Assignment
Answer these questions using the profile of Mark Wagstaff.
1. In what year did Wagstaff buy AAA Business Systems?
2. How many employees does VIC have?
3. How much seed money does the company offer startups?
***** Excerpt
Editor’s Note: The following story appeared in the May 11 issue of the Northwest Arkansas Business Journal. “Then & Now” is a profile of a past member of the Business Journal’s Forty Under 40 class.
Mark Wagstaff’s career has been marked with good opportunities, and it’s led him nearly full circle over the past 12 years.
While he wasn’t planning to sell his business, Wagstaff received an offer he couldn’t refuse when he sold AAA Business Systems in 2016.
Two years later, he returned to the company that brought him to Northwest Arkansas in 2002. Wagstaff, 47, is vice president of operations for VIC Technology Venture Development, formerly Virtual Incubation Co.
In 2008, he purchased AAA Business Systems, a $3.5 million revenue company offering office technology products and services. Wagstaff managed the business through a difficult economic period that started shortly after he acquired it, and in 2010, he was named to the Northwest Arkansas Business Journal’s Forty Under 40 class. Selling his business has been the highlight of his career thus far.
After he sold his business, he spent a year teaching accounting and business management classes in the Sam M. Walton College of Business at the University of Arkansas.
Meanwhile, he learned to become an investment adviser representative and joined WealthPath Investment Advisors in April 2018. About a month later, he returned to VIC.
“The reason why I left there the first time was just I wanted to go out on my own,” Wagstaff said. “We get involved in a lot of cool new technologies, and so I was excited to come back. Also, I liked working with the president, Calvin Goforth.”
He rejoined the company to oversee finance and administration for VIC Technology Venture Development and 12 other small companies, who are clients. Wagstaff said a lot of the work involves client fundraising, including acquiring grants, and more recently, money from the Paycheck Protection Program (PPP) to allow companies to pay their employees during the COVID-19 (coronavirus) pandemic. The client companies for which he provides accounting services comprise 45 employees. VIC has 12 employees.
The company has 16 existing clients in various development stages and works almost exclusively with universities and from their technology develop a business. It offers startups between $250,000 and $500,000 in seed money and maintains partial ownership in the companies in which it invests.
**********
***** Record extracts
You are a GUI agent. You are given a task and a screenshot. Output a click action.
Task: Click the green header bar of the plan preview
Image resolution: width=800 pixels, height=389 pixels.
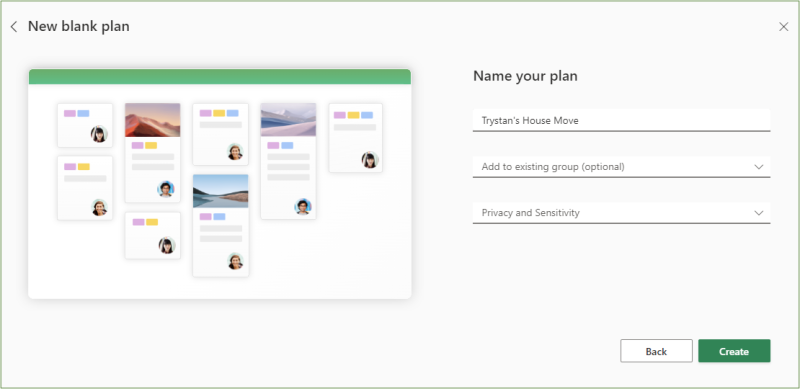pos(220,77)
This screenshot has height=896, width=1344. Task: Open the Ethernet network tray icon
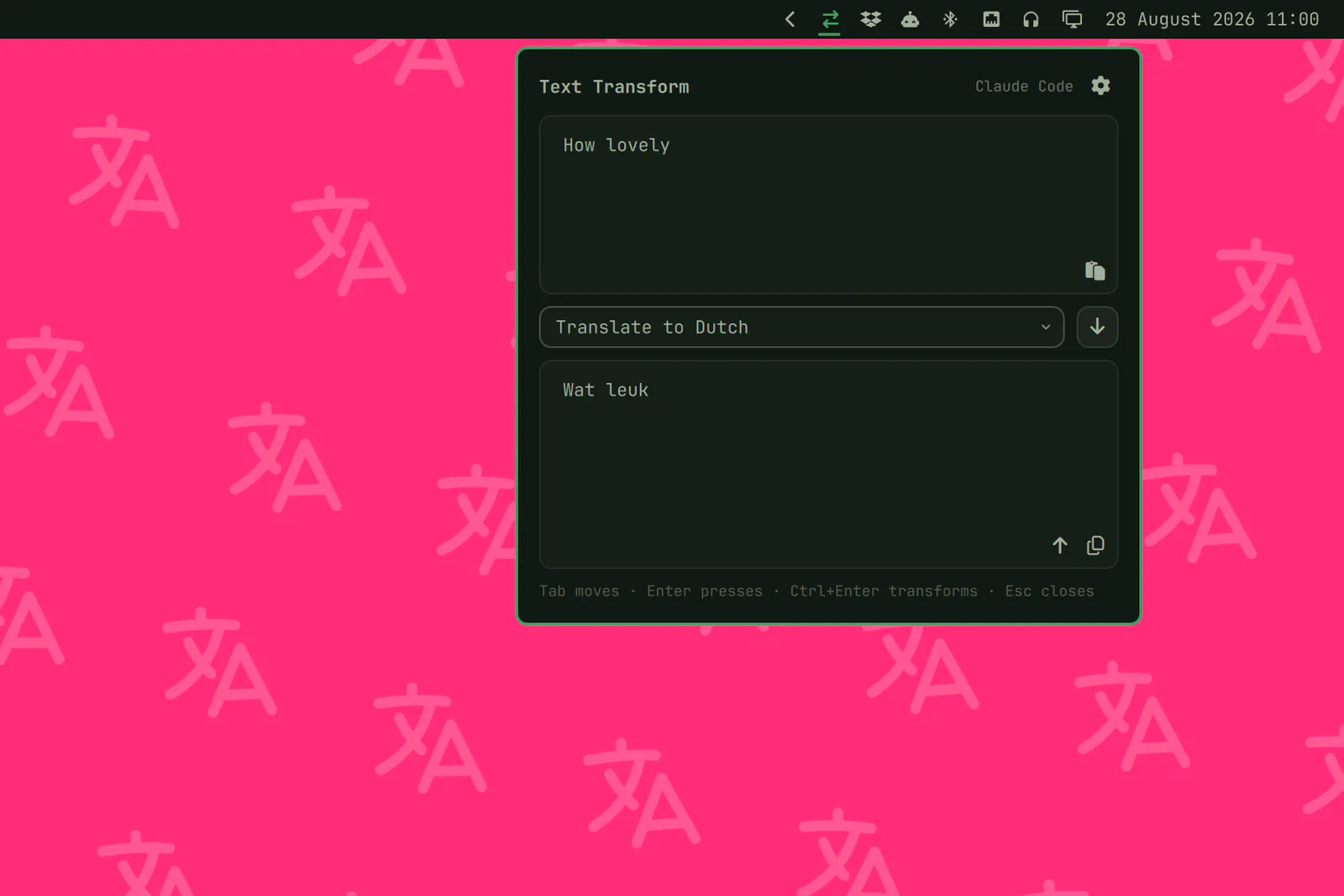pos(991,19)
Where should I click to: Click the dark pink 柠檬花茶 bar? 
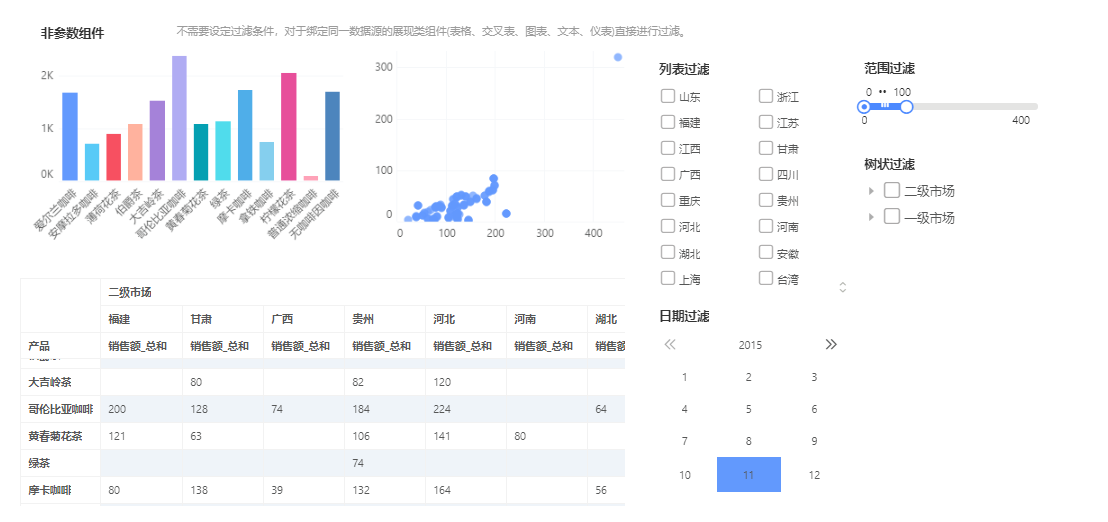[x=288, y=126]
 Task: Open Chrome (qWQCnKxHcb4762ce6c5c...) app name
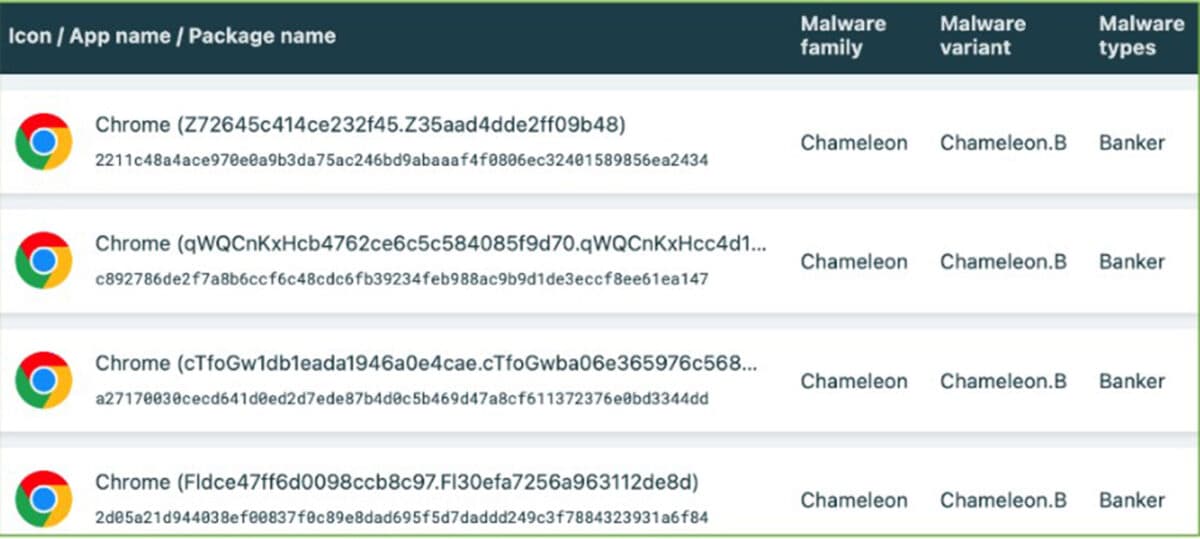(x=431, y=244)
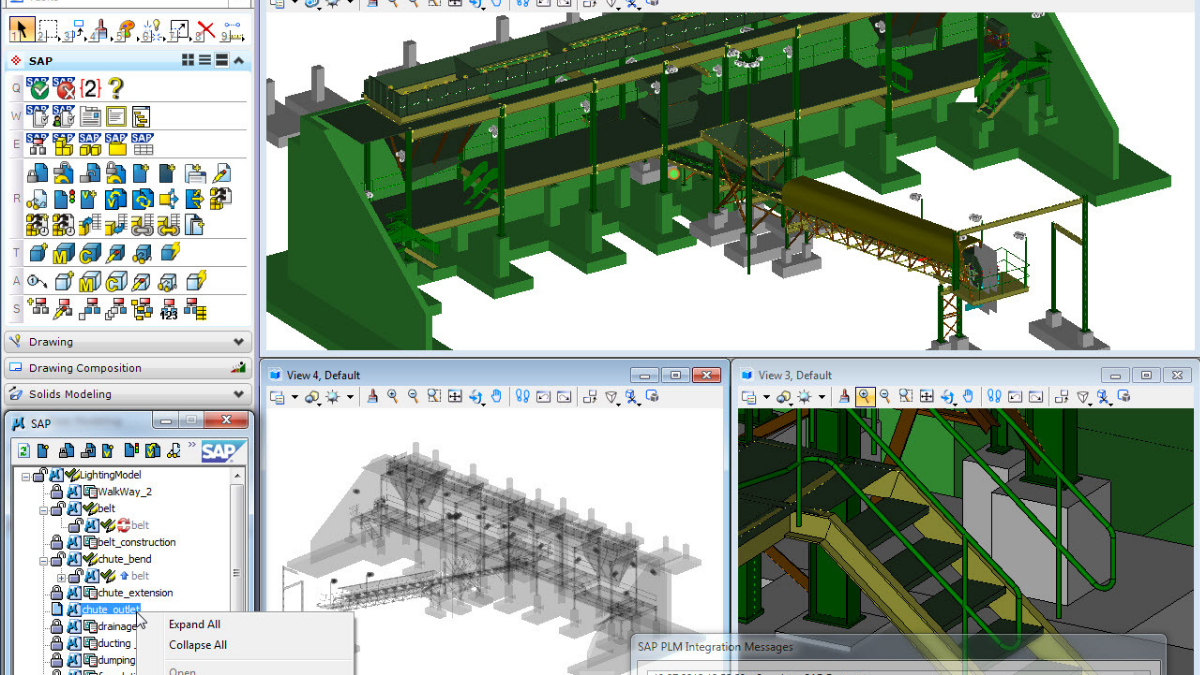Click the SAP green checkmark icon in row Q

point(38,88)
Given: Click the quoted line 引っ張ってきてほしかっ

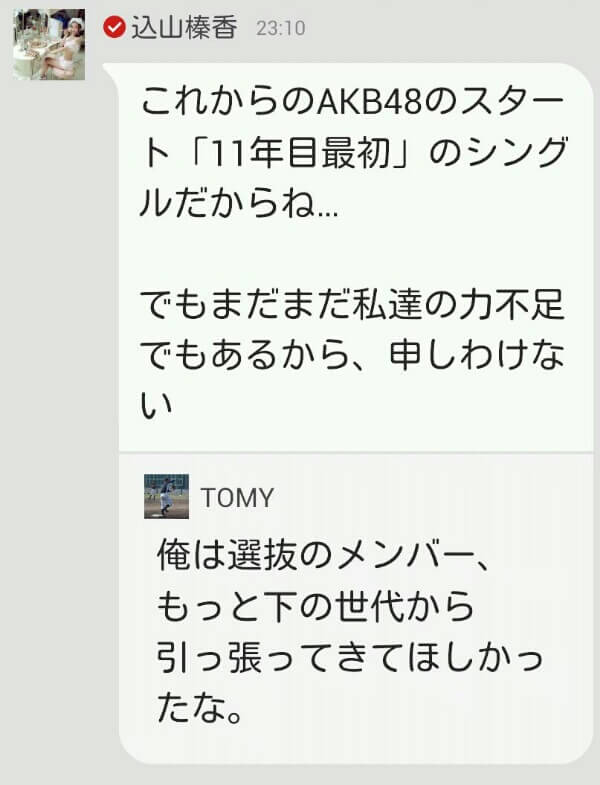Looking at the screenshot, I should point(349,657).
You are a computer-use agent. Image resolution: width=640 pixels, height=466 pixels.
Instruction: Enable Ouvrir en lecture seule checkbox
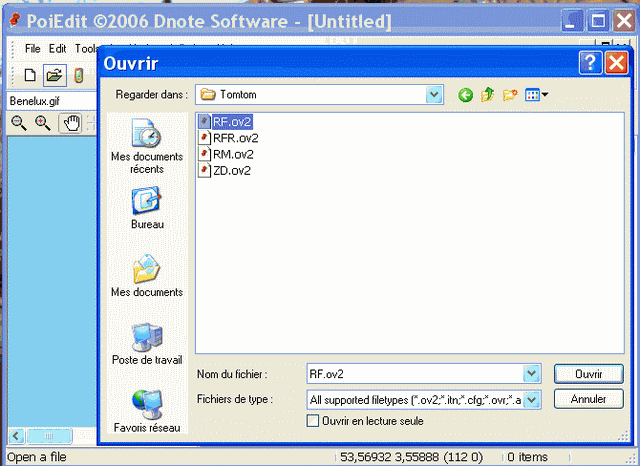pyautogui.click(x=314, y=421)
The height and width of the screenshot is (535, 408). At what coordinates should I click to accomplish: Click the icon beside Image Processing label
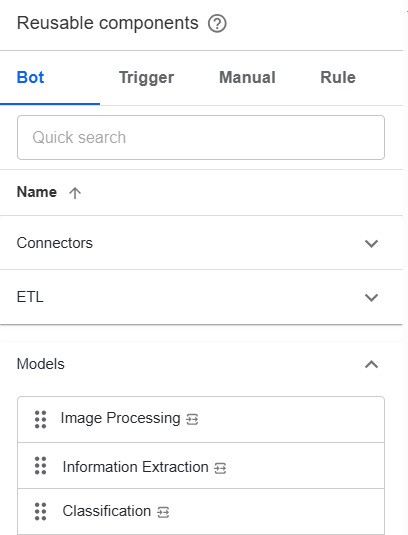[192, 419]
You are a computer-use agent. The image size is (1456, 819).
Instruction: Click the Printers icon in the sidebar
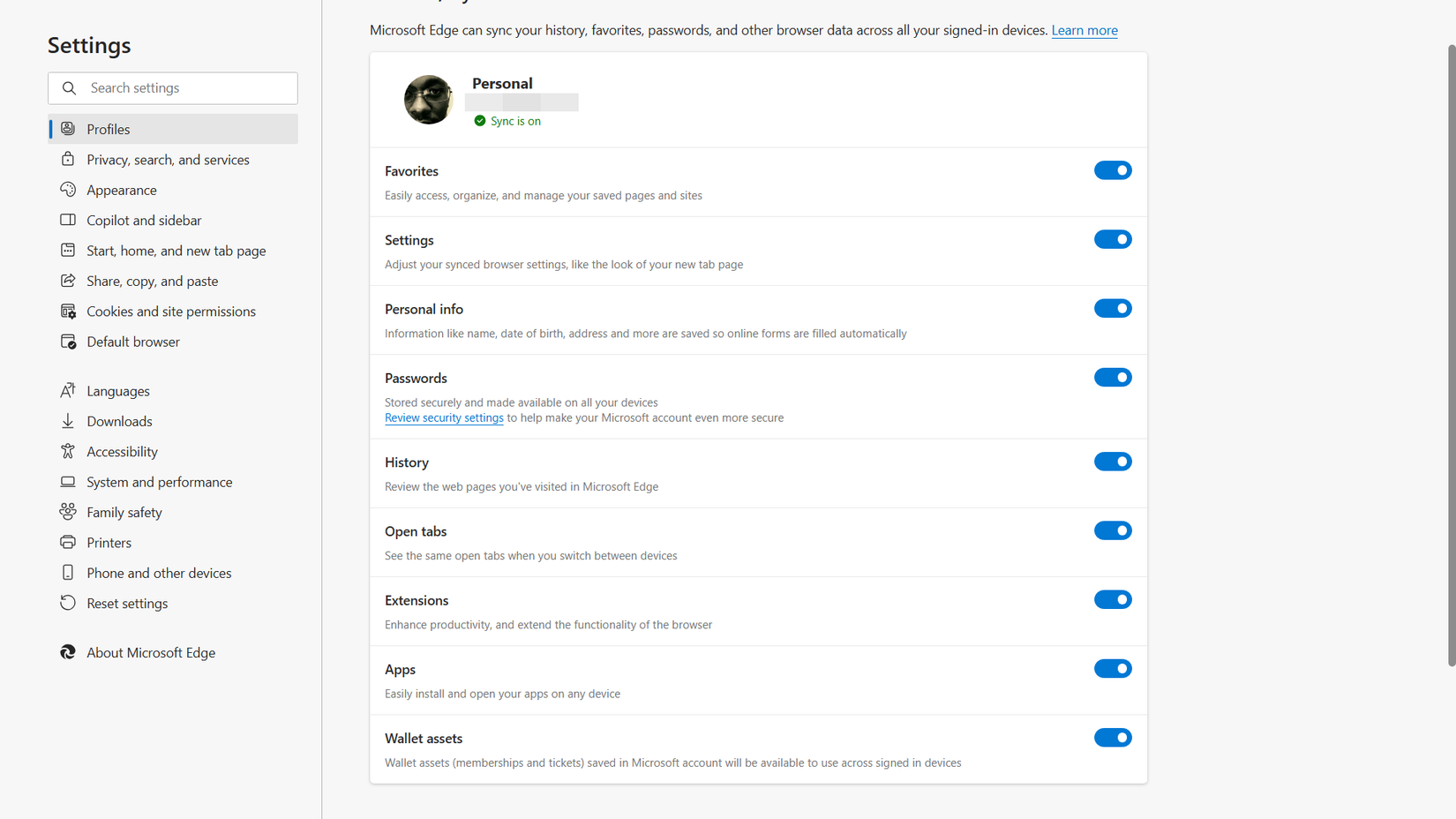pos(68,542)
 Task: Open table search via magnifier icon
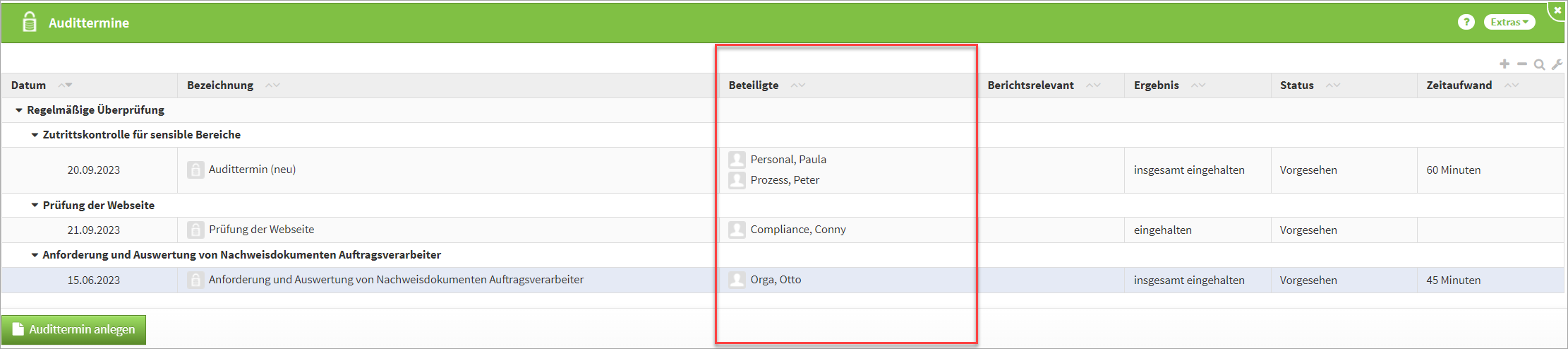coord(1539,65)
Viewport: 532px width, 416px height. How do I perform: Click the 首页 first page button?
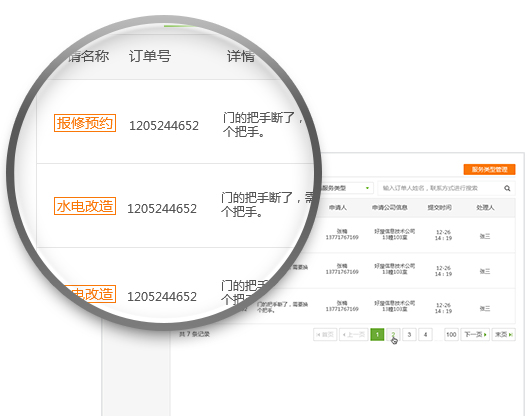(x=325, y=335)
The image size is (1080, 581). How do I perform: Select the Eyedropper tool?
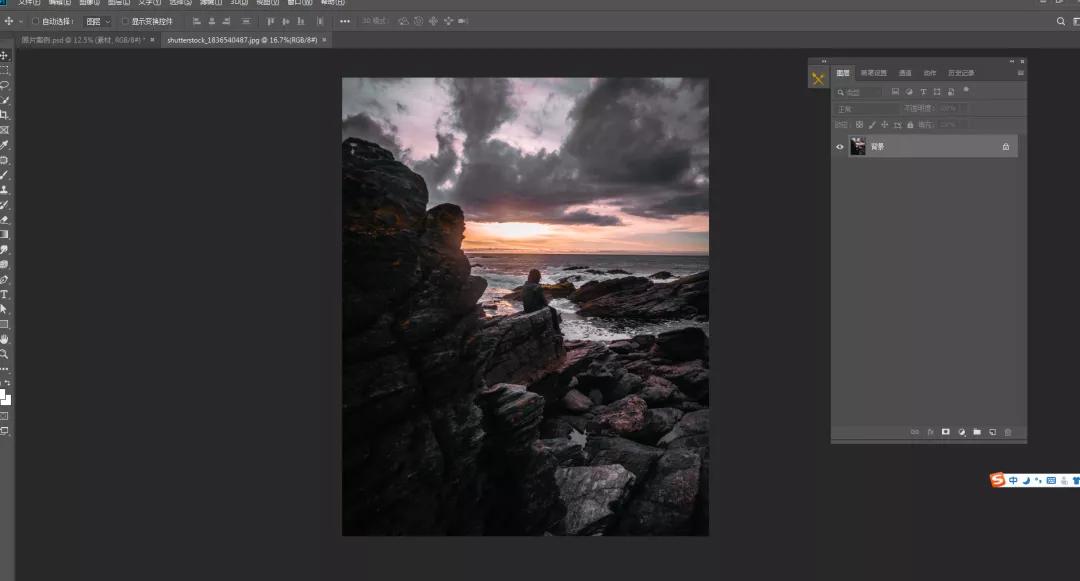tap(4, 145)
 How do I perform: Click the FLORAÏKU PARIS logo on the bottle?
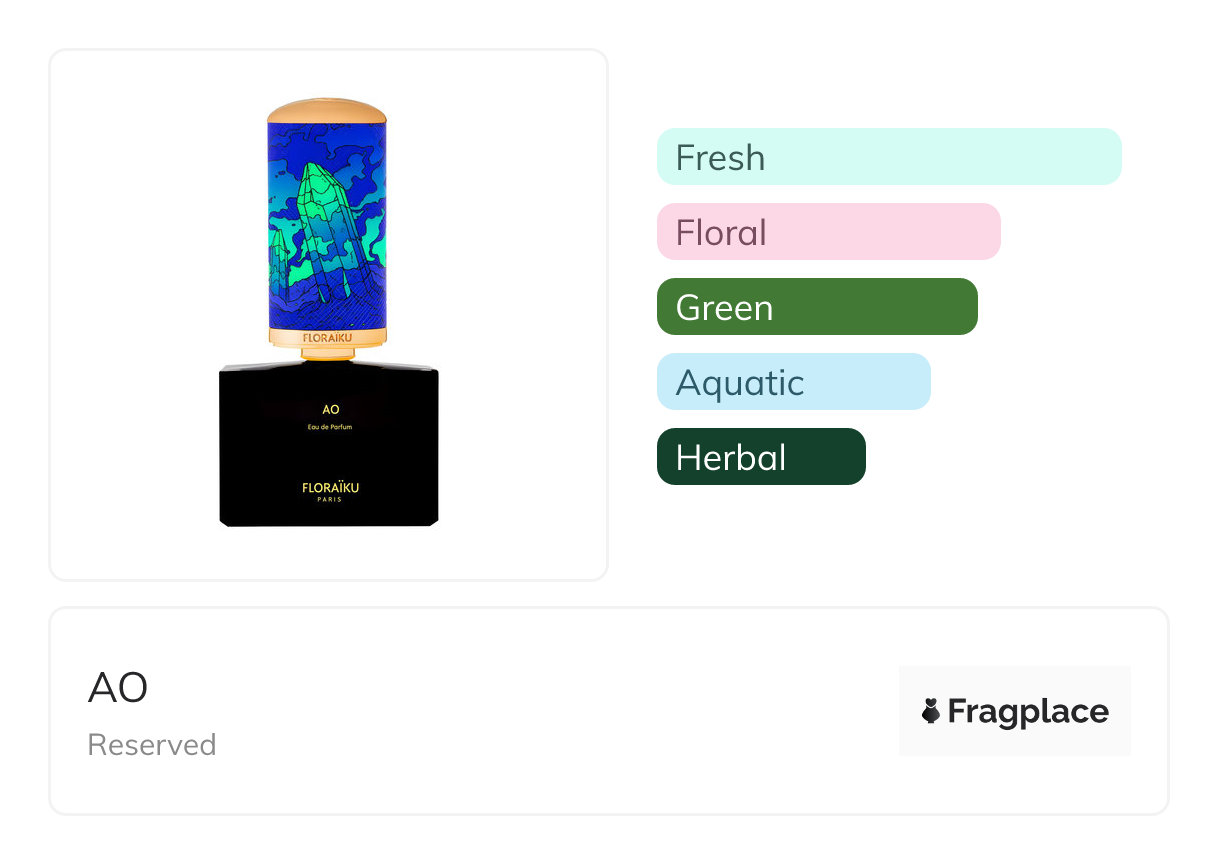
**********
Exercise solution
1. 2008
2. 12
3. Between $250,000 and $500,000